Schlußketten
Wir wissen bereits, dass die hypothetischen Schlüsse nur eine andere sprachliche Form für die hier behandelten künstlichen Denkoperationen sind. Ihre nähere Betrachtung gehört in einen kritischen Überblick über die Grammatik.
Eine Fortführung meiner Kritik auf die sogenannten Schlußketten wird man mir erlassen. Wo das einzelne Glied nicht hält, kann die Kette auch nichts taugen.

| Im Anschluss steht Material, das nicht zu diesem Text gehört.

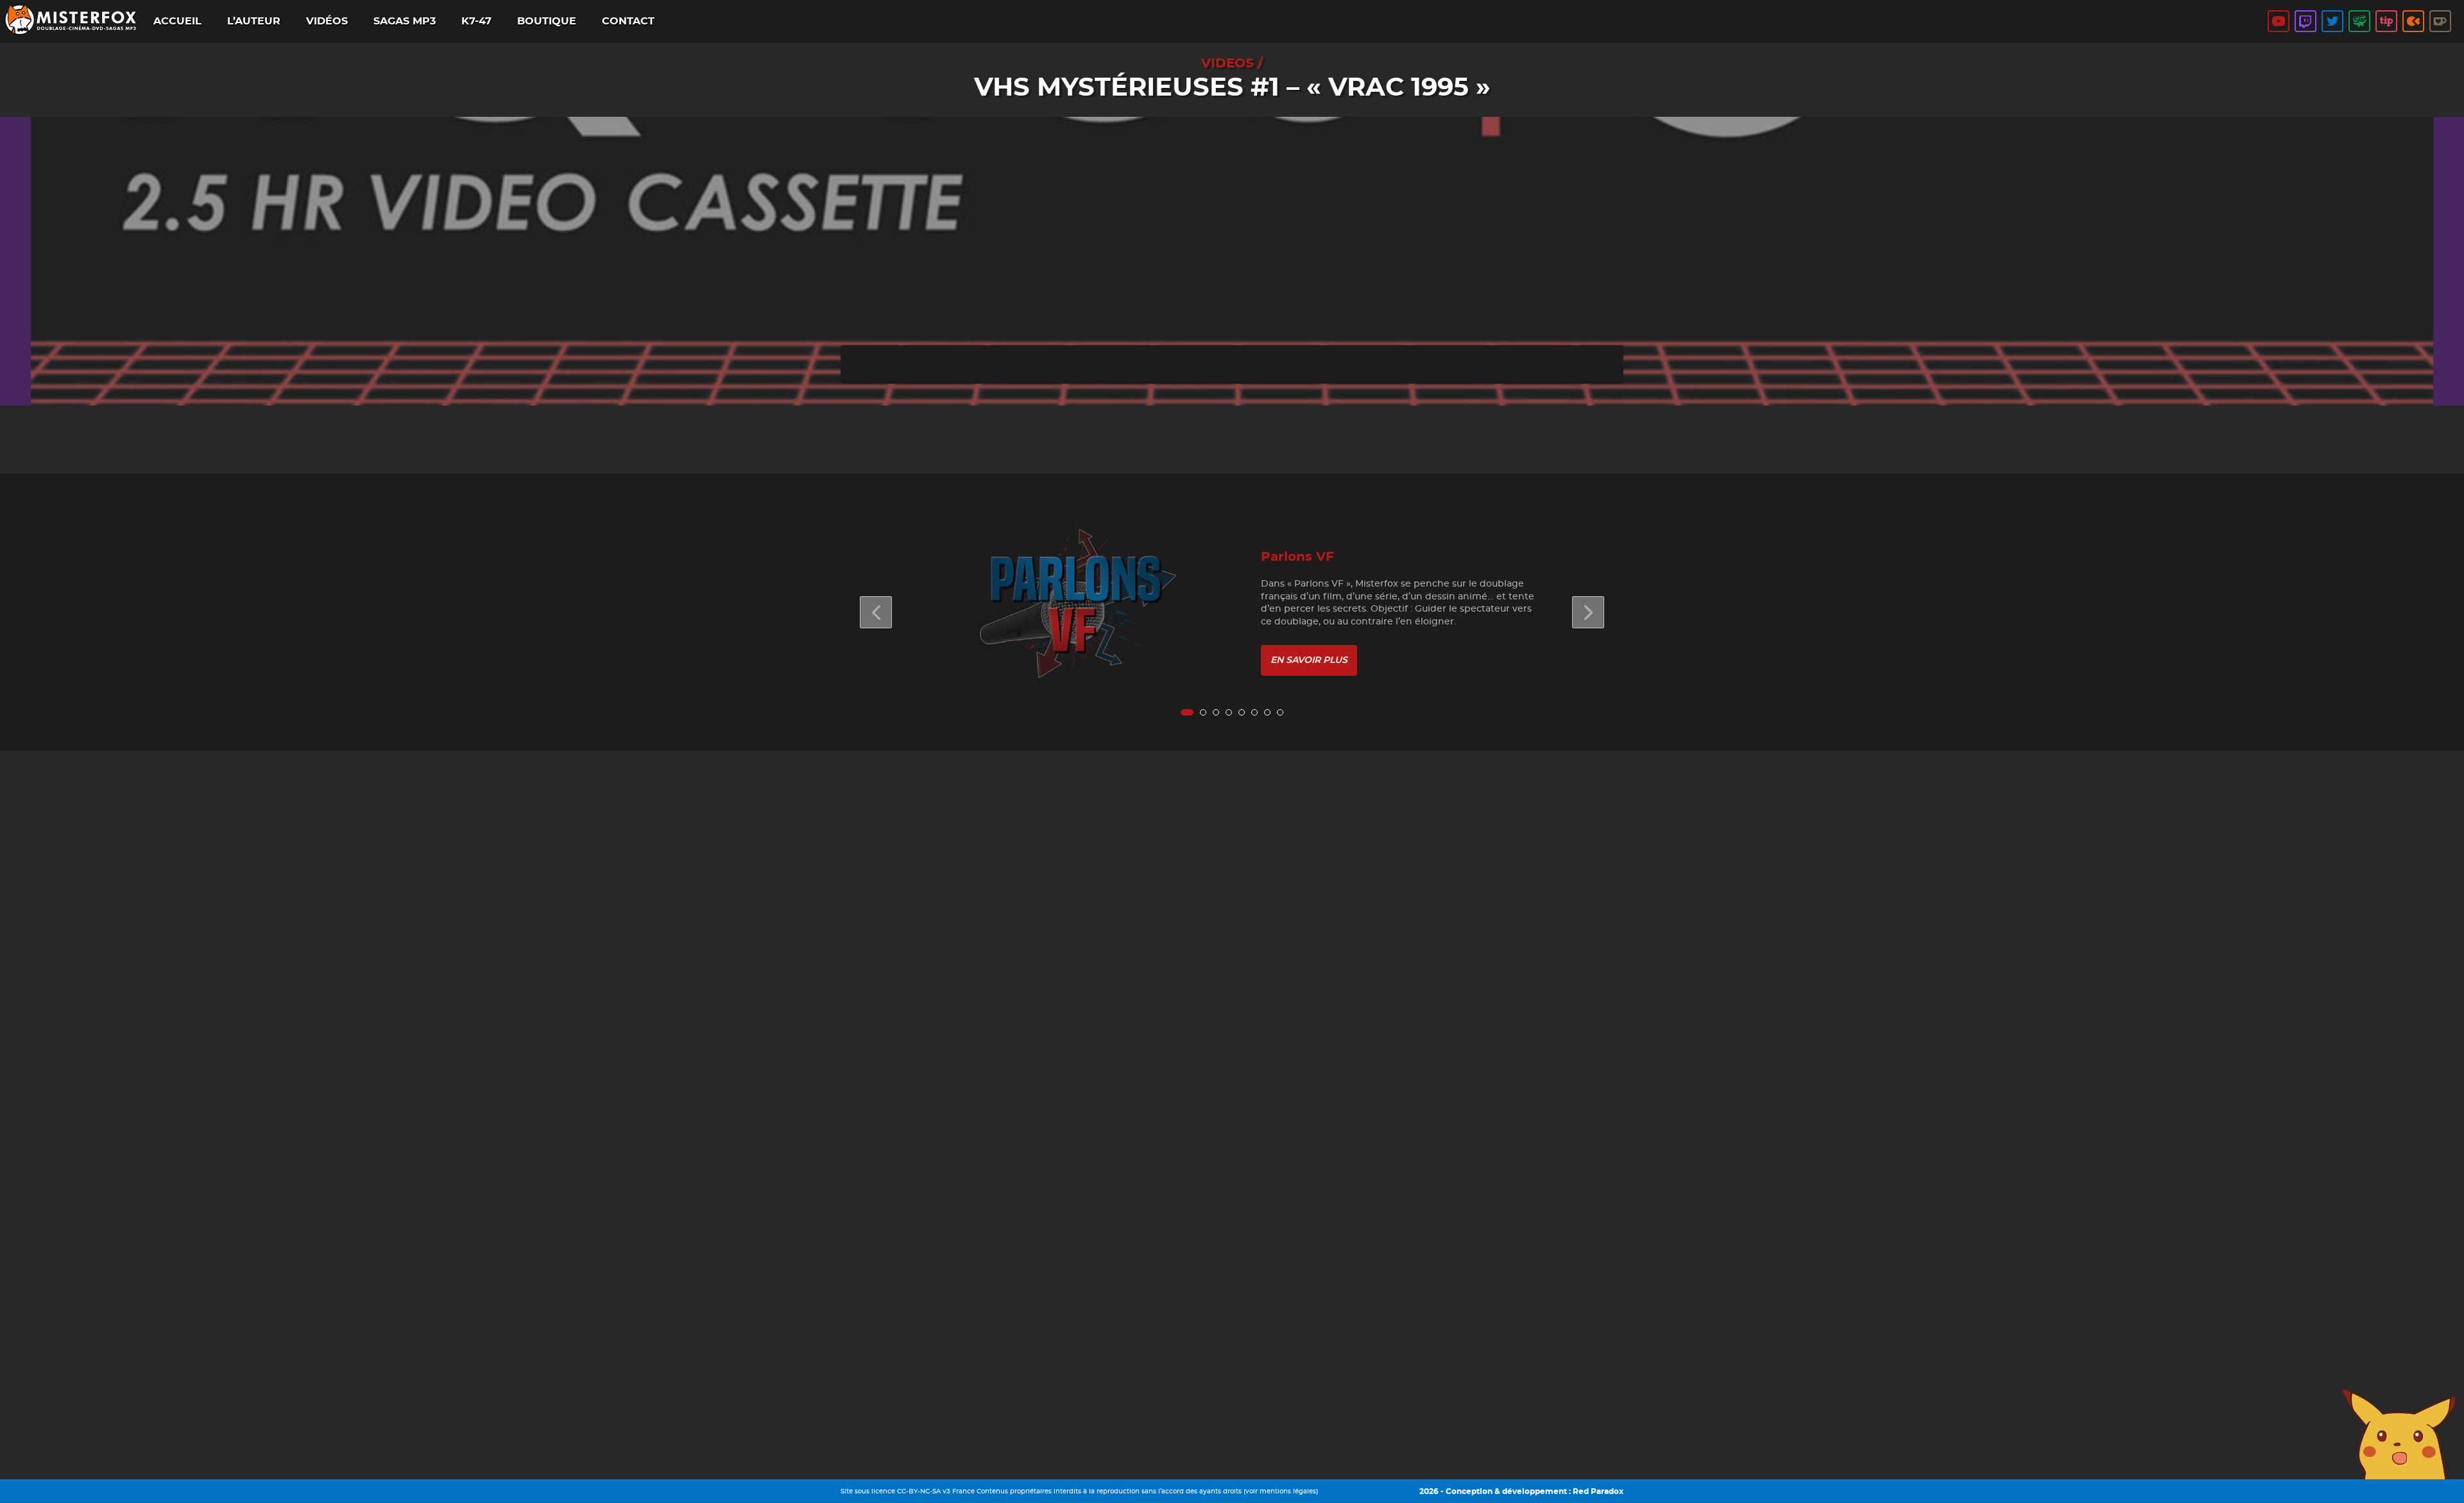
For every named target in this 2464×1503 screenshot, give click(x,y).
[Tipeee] (2386, 21)
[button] (1588, 612)
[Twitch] (2305, 21)
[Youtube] (2278, 21)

Ebenso darf ich es mir wohl ersparen, das abgekürzte Schlußverfahren besonders zu behandeln, so unerbittlich auch in allen Lehrbüchern der Logik die schönen griechischen Namen für abgekürzte einfache Schlüsse und für abgekürzte Schlußketten wiederholt und erklärt und eingepaukt werden. Dieses abgekürzte Schlußverfahren mußte von den Begründern der Logik sehr früh beobachtet und in ein System gebracht werden , weil das wirkliche Denken allerdings regelmäßig nur in solchen Gedankensprüngen, wie im Enthymem und dem Sorites (dem abgekürzten einfachen Schluß und dem abgekürzten Kettenschluß), vor sich geht. Das wirkliche Denken erinnert sich bei einem Begriff je nach Umständen an ein näheres oder ferneres Merkmal, es vollzieht also unmittelbar, wenn man durchaus will, ein Enthymem oder einen Sorites. Nicht aber sind diese Gedankensprünge abgekürztes Denken, sondern die Schlüsse und Schlußketten sind auseinandergezerrte, schablonisierte, künstlich verlängerte und verdünnte Gedankensprünge. Man könnte die Tätigkeit des Logikers dabei mit dem Photographieren von Anschütz vergleichen (neuerdings noch besser mit den Teilbildern eines Films für den Kinematographen), das doch z. B. die Bewegungen eines rennenden Pferdes in winzigen Bruchteilen von Sekunden aneinanderreiht und dadurch Stellungen der vier Füße wahrnehmen läßt, die vor diesen Photographien kein menschliches Auge an rennenden Pferden wahrgenommen hatte. Man muß sich freilich hüten, das Bild wirklich anzuwenden. Denn im Denken werden durch den Einfluß der Gewohnheit, der Übung unendlich viele Zwischenglieder wirklich übersprungen oder doch gewiß mit ungleicher Schnelligkeit, erledigt, während das rennende Pferd jeden kleinsten Bruchteil der Zeit gleichmäßig ausfüllen muß. Wäre dem aber auch nicht so, so täte der Logiker nicht gut daran, sich auf jene Photographien zu berufen. Denn die Maler malen falsch, wenn sie (wie das neuerdings versucht wird) Augenblicksstellungen in ihren Bildern fixieren; und so schildern die Logiker das Denken falsch, wenn sie die Gedankensprünge für abgekürzte Schlußketten erklären.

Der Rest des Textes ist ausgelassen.